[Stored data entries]
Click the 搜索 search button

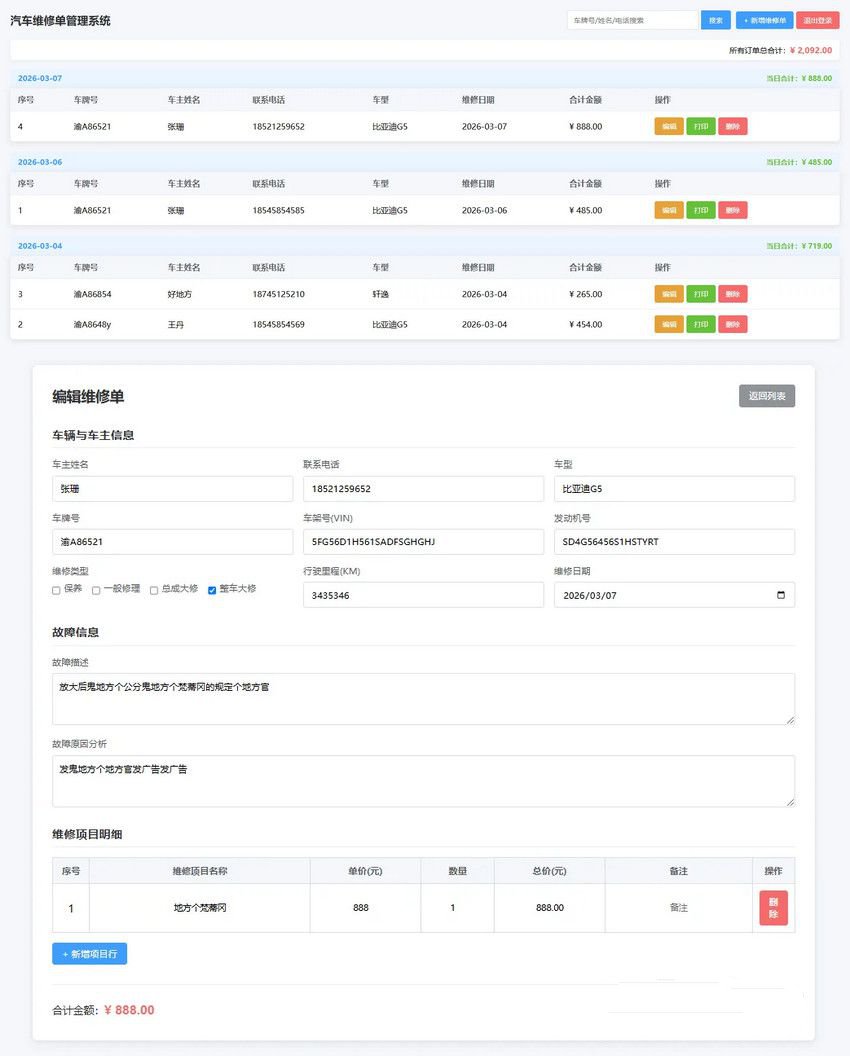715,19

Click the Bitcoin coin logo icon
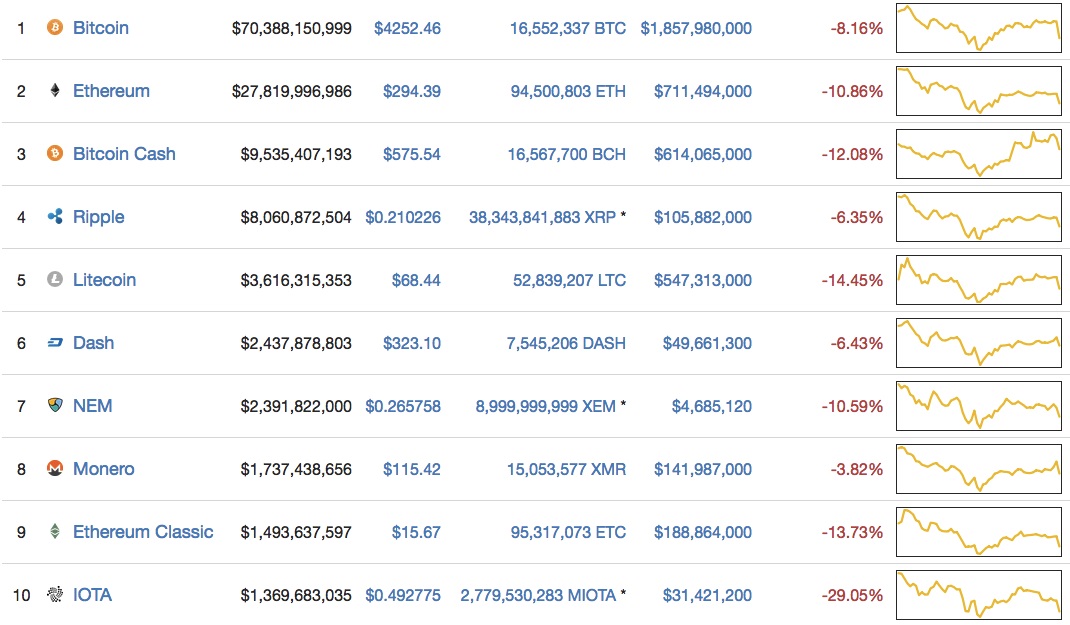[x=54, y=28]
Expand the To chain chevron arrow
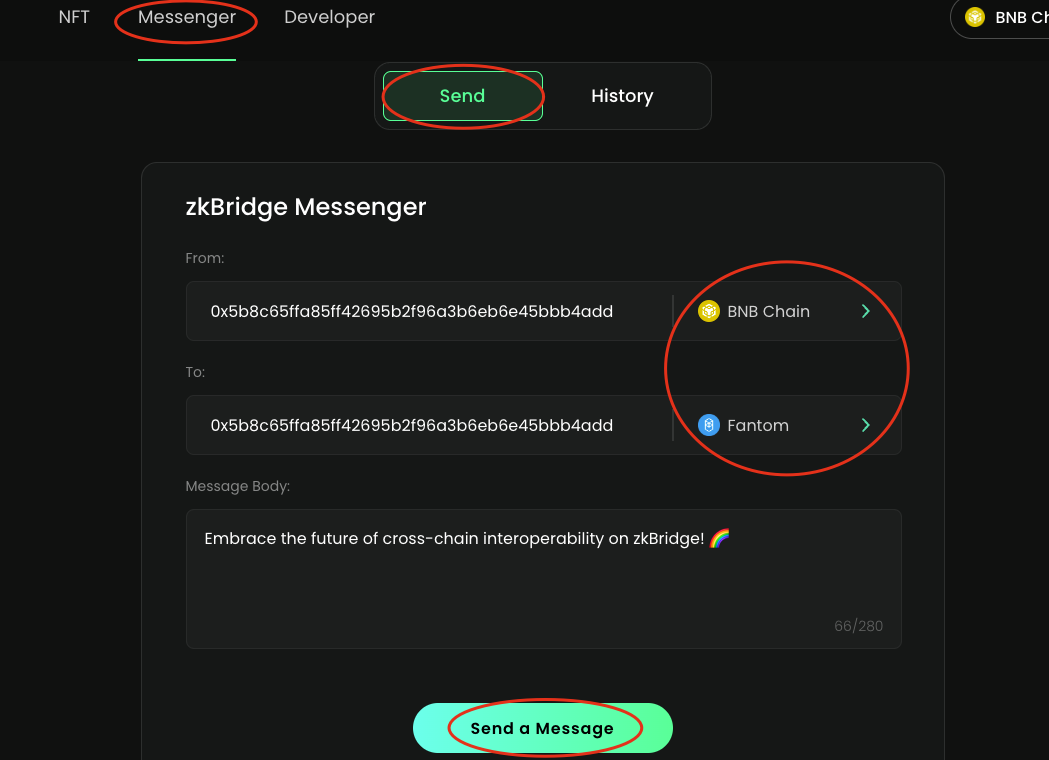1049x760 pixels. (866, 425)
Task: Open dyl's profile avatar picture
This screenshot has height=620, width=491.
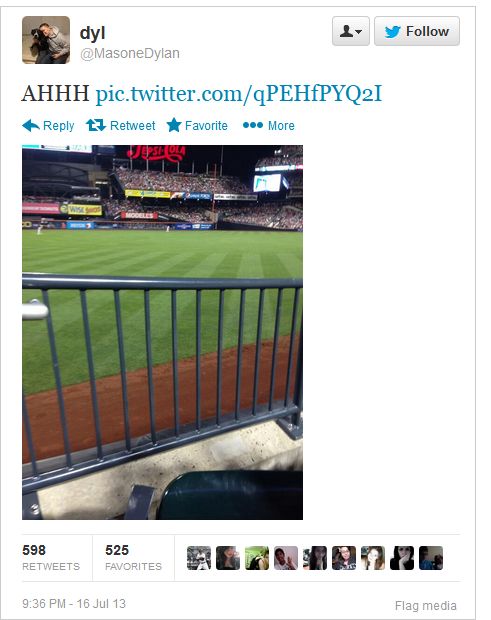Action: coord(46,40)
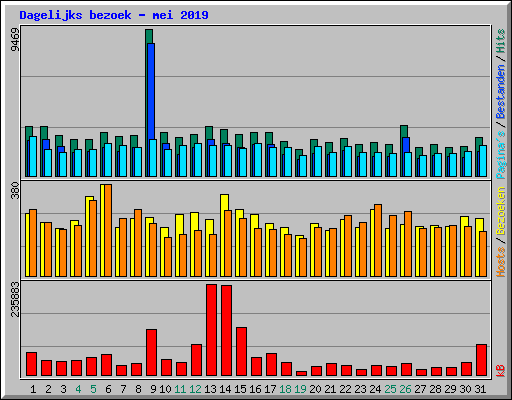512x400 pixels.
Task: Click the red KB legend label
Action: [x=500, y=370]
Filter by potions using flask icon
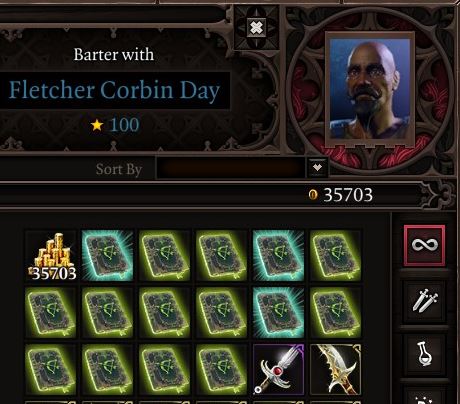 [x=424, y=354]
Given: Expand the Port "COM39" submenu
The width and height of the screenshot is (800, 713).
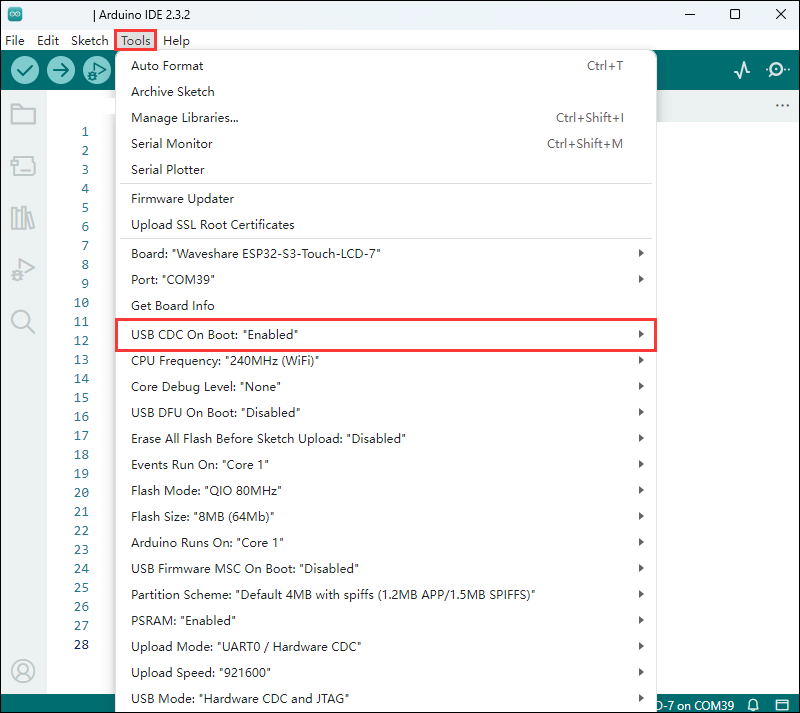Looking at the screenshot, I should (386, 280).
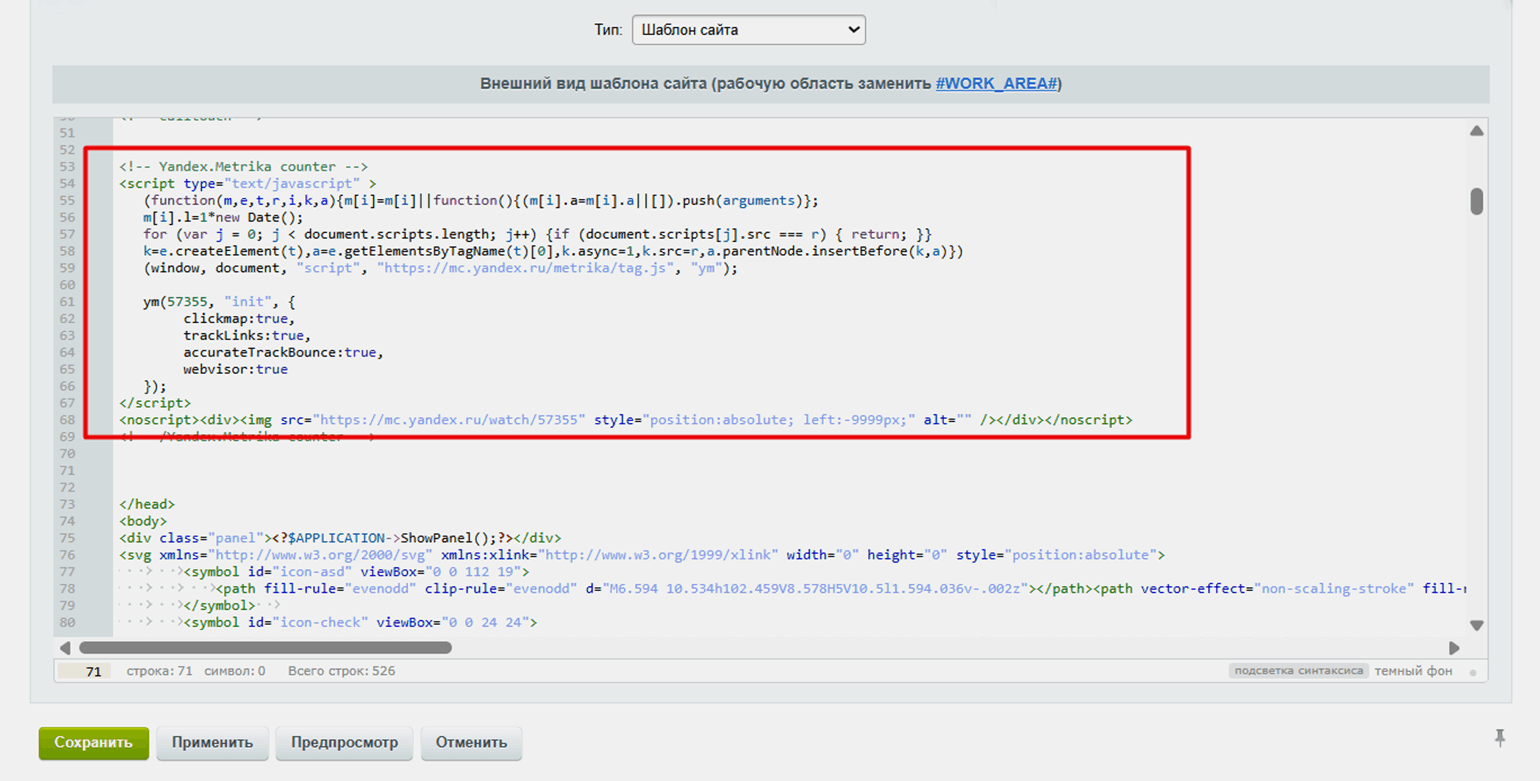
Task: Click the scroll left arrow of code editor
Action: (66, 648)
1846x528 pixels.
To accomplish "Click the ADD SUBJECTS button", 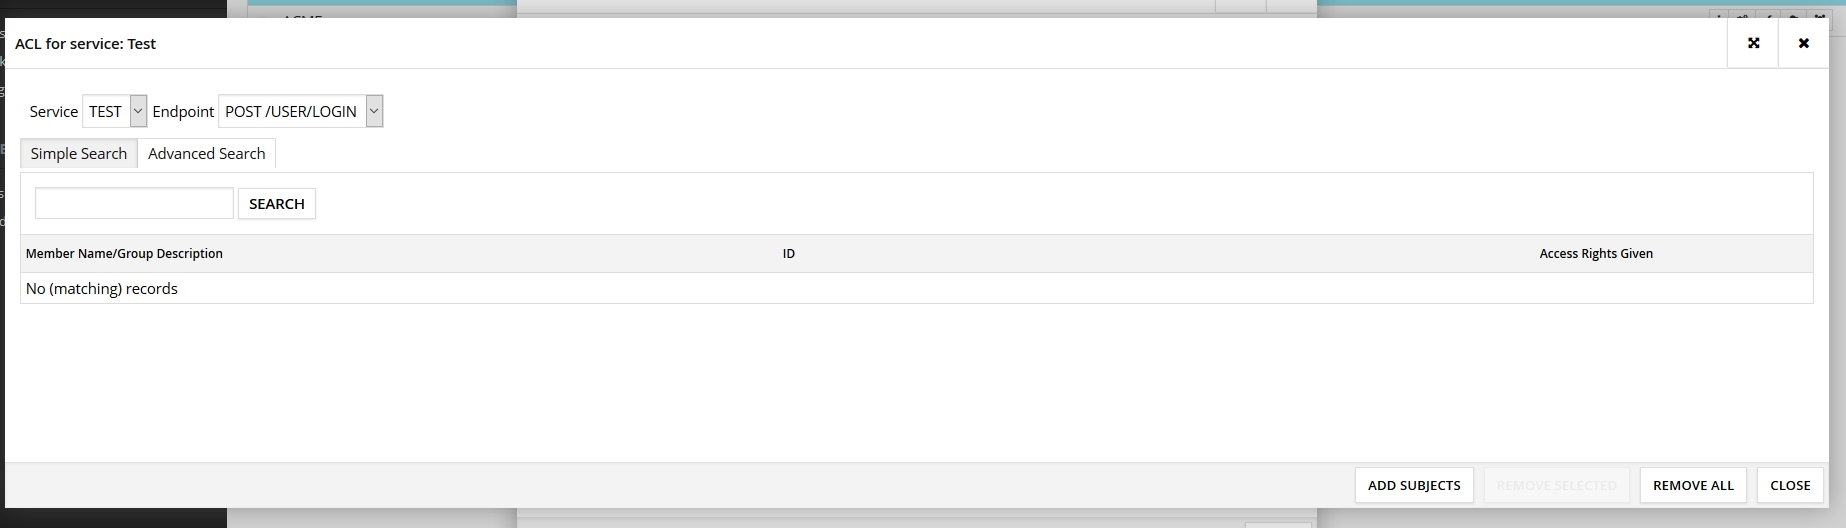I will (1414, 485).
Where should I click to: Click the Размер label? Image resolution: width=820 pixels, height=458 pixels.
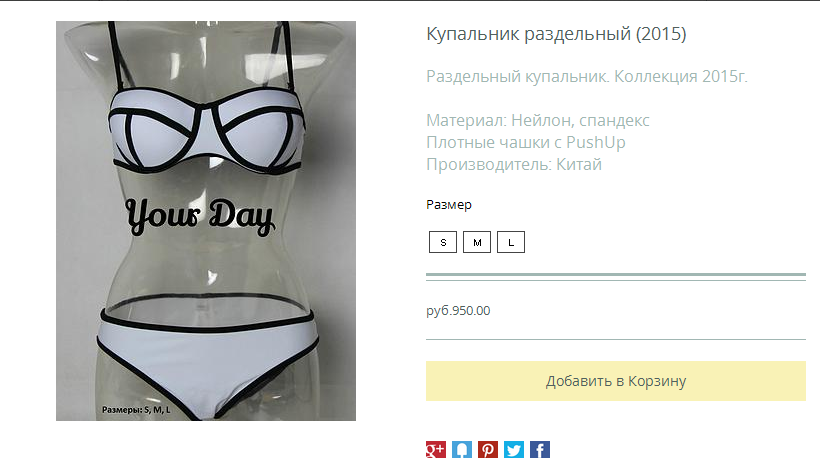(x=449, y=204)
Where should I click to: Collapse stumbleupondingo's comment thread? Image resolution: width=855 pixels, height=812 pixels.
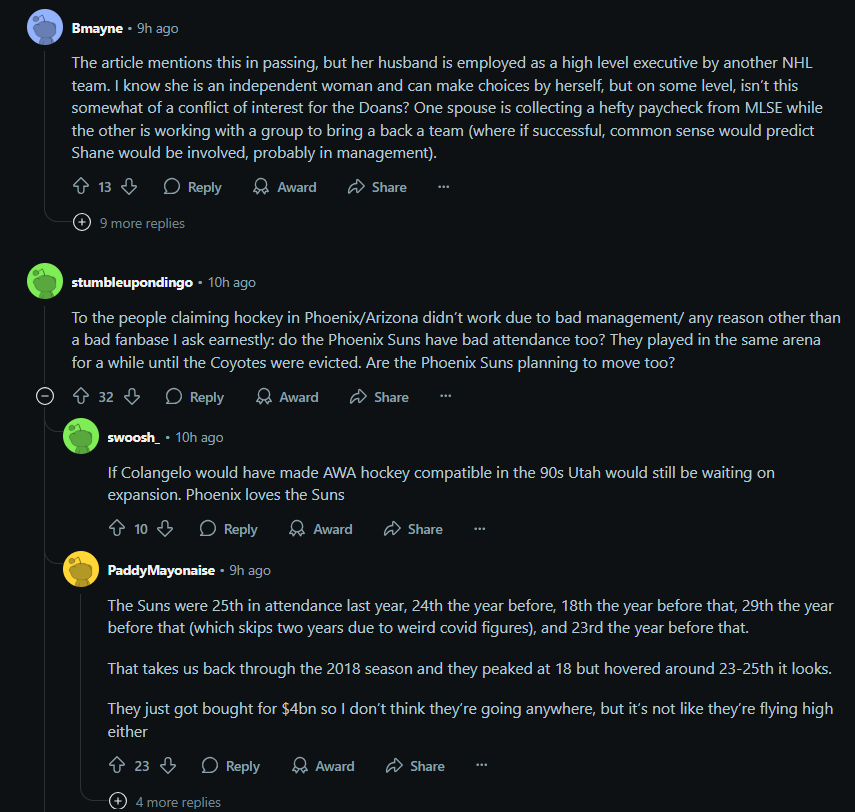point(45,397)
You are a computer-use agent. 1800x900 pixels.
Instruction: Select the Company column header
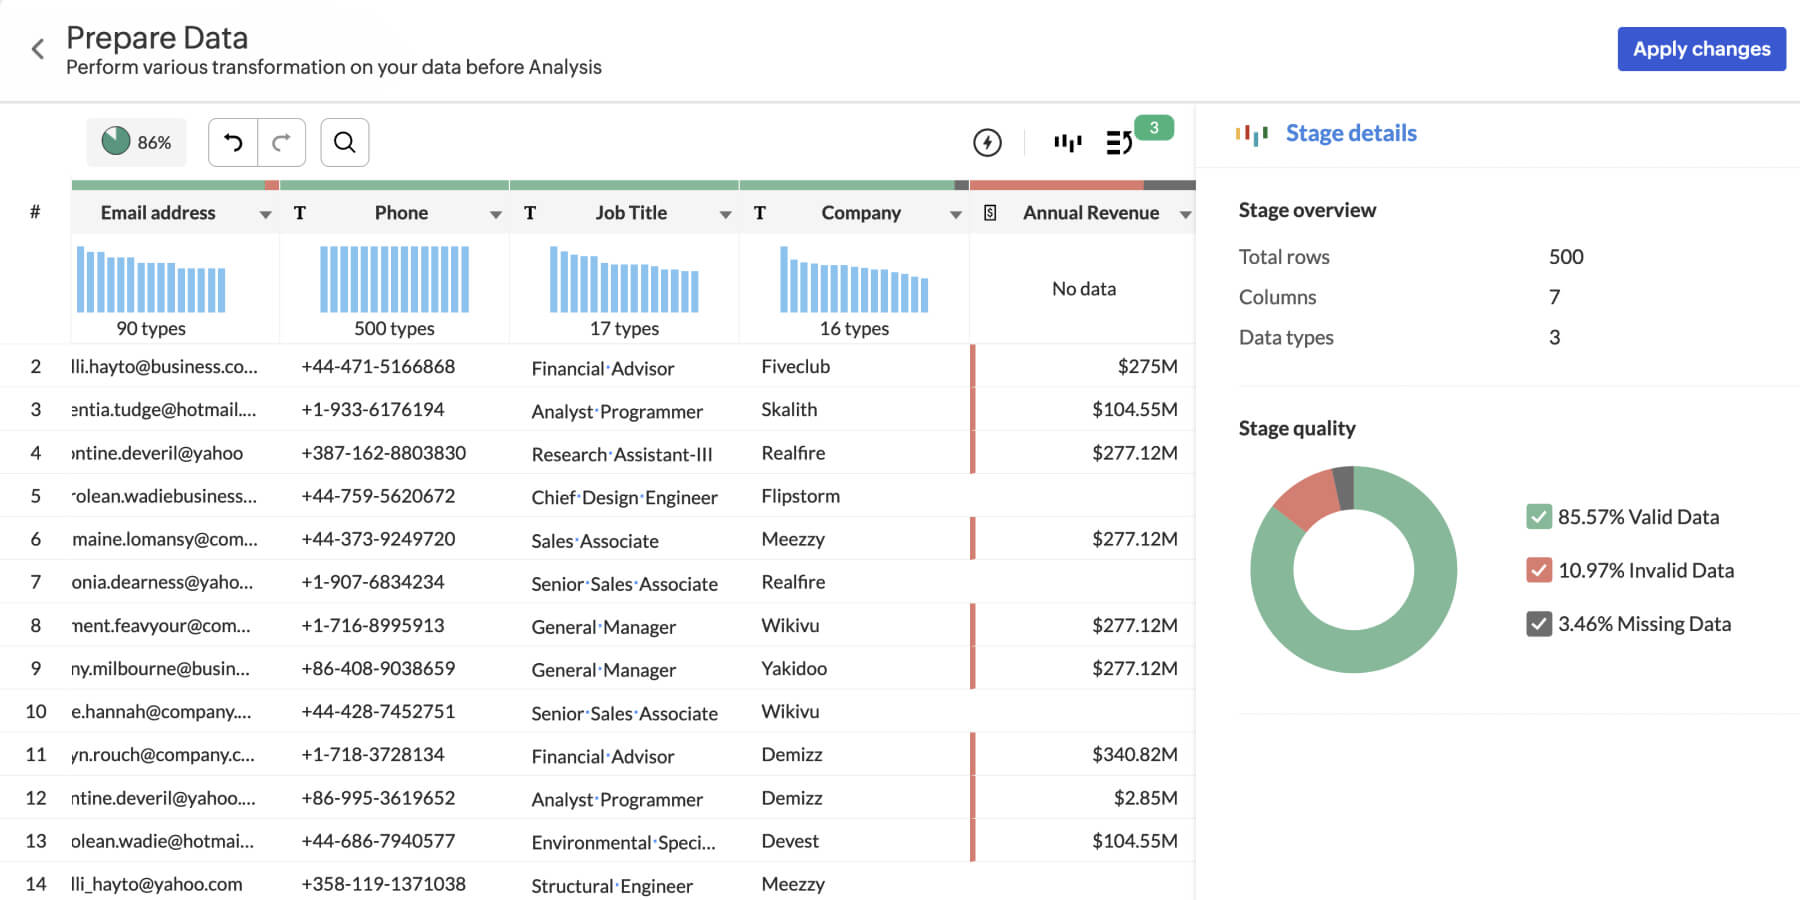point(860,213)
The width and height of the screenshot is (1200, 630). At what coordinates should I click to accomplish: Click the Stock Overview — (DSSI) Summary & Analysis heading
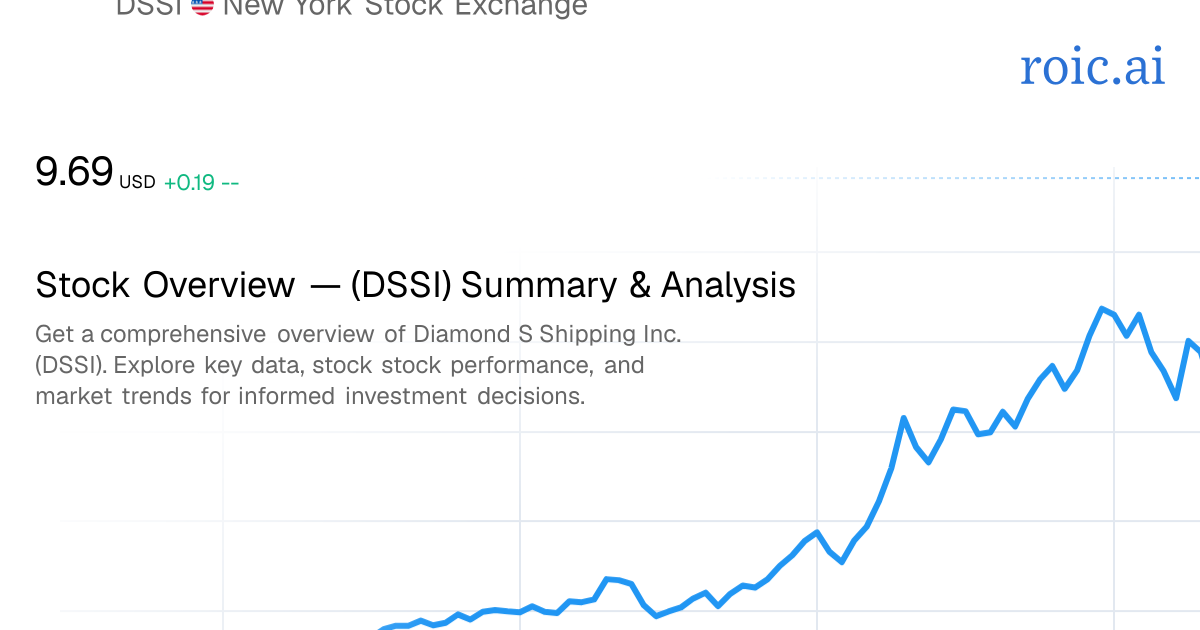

* **Prompt**
Look above for the line containing "Click the Bitcoin coin logo icon", then copy exactly from it through the line containing "Given: Expand the", keeping both and leaving out pictures. Add nothing else.

* **Written response**
Click the Bitcoin coin logo icon
[x=54, y=28]
Expand the To chain chevron arrow
1049x760 pixels. (866, 425)
Task: Open dyl's profile avatar picture
This screenshot has height=620, width=491.
Action: coord(46,40)
512x400 pixels.
Task: Click the red KB legend label
Action: [x=500, y=370]
Filter by potions using flask icon
 [x=424, y=354]
Given: Expand the Port "COM39" submenu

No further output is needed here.